UX audit found that Graph’s “Add Source” button used a filled Button with primaryContainer colors, inconsistent with the InputNodeSelectorSection outlined-pill pattern used by every other “add a related node” action in the catalog. A previous fix attempt swapped it to OutlinedButton but was reverted: colorScheme.outline (#2C2D2D in ChirpyDark) is the same value as GraphMenuBar’s Card surface container color, so the button rendered with an invisible border — a real loss of affordance.
OutlinedButton’s default border resolves to colorScheme.outline, and Material3’s surfaceContainerHigh (the Card default) happens to match that value in the project’s dark theme. No explicit override was set, so the border vanished against the Card background.
GraphScreen.kt GraphMenuBar(): replaced Button(colors = ButtonDefaults.buttonColors(containerColor = primaryContainer)) with OutlinedButton(border = BorderStroke(1.dp, colorScheme.primary), modifier = Modifier.fillMaxWidth()). Using primary rather than outline for the border guarantees contrast against any surface container in both dark and light themes, since primary is explicitly designed to be high-contrast against surfaces.

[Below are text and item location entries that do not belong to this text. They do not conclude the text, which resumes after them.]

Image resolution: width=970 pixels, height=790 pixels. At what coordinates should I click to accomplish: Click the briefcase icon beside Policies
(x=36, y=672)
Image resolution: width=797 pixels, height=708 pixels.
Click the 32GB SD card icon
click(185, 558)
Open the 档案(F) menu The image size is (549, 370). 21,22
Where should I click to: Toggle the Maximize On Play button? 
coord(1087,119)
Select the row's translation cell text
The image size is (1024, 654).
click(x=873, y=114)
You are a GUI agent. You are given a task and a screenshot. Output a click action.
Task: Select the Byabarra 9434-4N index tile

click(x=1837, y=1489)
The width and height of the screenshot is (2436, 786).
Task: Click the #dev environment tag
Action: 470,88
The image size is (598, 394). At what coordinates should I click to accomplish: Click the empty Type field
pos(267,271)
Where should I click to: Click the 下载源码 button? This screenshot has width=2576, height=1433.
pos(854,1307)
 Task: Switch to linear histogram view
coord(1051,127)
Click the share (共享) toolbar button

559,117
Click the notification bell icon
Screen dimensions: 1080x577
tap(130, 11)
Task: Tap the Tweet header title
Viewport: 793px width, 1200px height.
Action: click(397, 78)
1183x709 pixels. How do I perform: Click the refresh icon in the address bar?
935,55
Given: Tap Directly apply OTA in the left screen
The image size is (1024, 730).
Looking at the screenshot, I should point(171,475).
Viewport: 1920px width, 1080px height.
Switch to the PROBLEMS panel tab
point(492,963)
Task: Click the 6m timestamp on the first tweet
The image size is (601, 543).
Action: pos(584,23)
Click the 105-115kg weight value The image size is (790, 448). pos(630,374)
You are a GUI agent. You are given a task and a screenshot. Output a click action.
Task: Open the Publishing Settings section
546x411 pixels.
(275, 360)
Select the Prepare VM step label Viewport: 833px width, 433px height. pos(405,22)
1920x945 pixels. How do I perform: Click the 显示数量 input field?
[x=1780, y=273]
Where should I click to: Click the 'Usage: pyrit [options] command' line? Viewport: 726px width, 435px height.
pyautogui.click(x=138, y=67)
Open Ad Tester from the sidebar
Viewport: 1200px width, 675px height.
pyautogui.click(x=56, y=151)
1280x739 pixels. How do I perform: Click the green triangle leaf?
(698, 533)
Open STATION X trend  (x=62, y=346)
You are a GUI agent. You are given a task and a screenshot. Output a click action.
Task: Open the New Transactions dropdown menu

When placing an OutlinedButton inside a Card, verify that colorScheme.outline contrasts against that Card’s actual background before relying on the default border. If the Card uses the M3 default (surfaceContainerHigh) in a dark theme, the outline may be invisible — pass an explicit border = BorderStroke(…, colorScheme.primary) to guarantee affordance. As a rule: colorScheme.primary is always safe for a visible action border on any surface; colorScheme.outline is only safe when the surrounding container’s color is confirmed to differ.